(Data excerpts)

--------

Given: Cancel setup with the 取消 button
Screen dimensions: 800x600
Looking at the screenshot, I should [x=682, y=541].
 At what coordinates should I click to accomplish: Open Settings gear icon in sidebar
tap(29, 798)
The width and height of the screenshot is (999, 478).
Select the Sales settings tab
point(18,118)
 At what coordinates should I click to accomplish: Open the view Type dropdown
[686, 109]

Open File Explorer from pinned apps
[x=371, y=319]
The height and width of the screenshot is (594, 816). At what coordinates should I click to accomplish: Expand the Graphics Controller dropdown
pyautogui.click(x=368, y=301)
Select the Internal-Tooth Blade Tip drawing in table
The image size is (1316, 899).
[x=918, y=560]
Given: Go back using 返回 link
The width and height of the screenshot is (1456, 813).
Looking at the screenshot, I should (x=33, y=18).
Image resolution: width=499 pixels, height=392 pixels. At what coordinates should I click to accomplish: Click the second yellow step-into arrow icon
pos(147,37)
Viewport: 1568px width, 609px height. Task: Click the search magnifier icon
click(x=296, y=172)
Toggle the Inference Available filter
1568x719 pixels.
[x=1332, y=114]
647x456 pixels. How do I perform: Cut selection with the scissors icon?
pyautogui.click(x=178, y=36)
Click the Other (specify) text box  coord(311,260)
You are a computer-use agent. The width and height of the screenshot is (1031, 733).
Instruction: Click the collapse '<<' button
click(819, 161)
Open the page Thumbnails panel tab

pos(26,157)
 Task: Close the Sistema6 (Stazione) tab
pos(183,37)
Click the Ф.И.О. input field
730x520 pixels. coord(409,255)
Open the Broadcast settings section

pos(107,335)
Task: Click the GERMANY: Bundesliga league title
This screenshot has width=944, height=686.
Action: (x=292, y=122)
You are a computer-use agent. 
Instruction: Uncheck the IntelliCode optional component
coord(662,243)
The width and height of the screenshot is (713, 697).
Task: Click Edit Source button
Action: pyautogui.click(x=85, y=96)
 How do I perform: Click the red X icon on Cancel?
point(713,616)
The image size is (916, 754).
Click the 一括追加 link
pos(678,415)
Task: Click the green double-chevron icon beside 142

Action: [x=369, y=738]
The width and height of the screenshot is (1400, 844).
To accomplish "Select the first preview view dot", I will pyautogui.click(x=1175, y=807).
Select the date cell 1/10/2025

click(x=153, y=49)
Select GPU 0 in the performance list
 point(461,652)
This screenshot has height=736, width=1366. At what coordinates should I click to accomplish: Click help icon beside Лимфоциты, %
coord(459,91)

--------

## WHAT IS REQUIRED
Set down each entry exactly, leaving none out.

## ANSWER SECTION
Given: Cancel setup with the 取消 button
Screen dimensions: 800x600
Looking at the screenshot, I should [x=682, y=541].
 At what coordinates should I click to accomplish: Open Settings gear icon in sidebar
tap(29, 798)
The width and height of the screenshot is (999, 478).
Select the Sales settings tab
point(18,118)
 At what coordinates should I click to accomplish: Open the view Type dropdown
[686, 109]

Open File Explorer from pinned apps
[x=371, y=319]
The height and width of the screenshot is (594, 816). At what coordinates should I click to accomplish: Expand the Graphics Controller dropdown
pyautogui.click(x=368, y=301)
Select the Internal-Tooth Blade Tip drawing in table
The image size is (1316, 899).
[x=918, y=560]
Given: Go back using 返回 link
The width and height of the screenshot is (1456, 813).
Looking at the screenshot, I should (x=33, y=18).
Image resolution: width=499 pixels, height=392 pixels. At what coordinates should I click to accomplish: Click the second yellow step-into arrow icon
pos(147,37)
Viewport: 1568px width, 609px height. Task: Click the search magnifier icon
click(x=296, y=172)
Toggle the Inference Available filter
1568x719 pixels.
[x=1332, y=114]
647x456 pixels. How do I perform: Cut selection with the scissors icon?
pyautogui.click(x=178, y=36)
Click the Other (specify) text box  coord(311,260)
You are a computer-use agent. The width and height of the screenshot is (1031, 733).
Instruction: Click the collapse '<<' button
click(819, 161)
Open the page Thumbnails panel tab

pos(26,157)
 Task: Close the Sistema6 (Stazione) tab
pos(183,37)
Click the Ф.И.О. input field
730x520 pixels. coord(409,255)
Open the Broadcast settings section

pos(107,335)
Task: Click the GERMANY: Bundesliga league title
This screenshot has width=944, height=686.
Action: (x=292, y=122)
You are a computer-use agent. 
Instruction: Uncheck the IntelliCode optional component
coord(662,243)
The width and height of the screenshot is (713, 697).
Task: Click Edit Source button
Action: pyautogui.click(x=85, y=96)
 How do I perform: Click the red X icon on Cancel?
point(713,616)
The image size is (916, 754).
Click the 一括追加 link
pos(678,415)
Task: Click the green double-chevron icon beside 142

Action: [x=369, y=738]
The width and height of the screenshot is (1400, 844).
To accomplish "Select the first preview view dot", I will pyautogui.click(x=1175, y=807).
Select the date cell 1/10/2025

click(x=153, y=49)
Select GPU 0 in the performance list
 point(461,652)
This screenshot has height=736, width=1366. At what coordinates should I click to accomplish: Click help icon beside Лимфоциты, %
coord(459,91)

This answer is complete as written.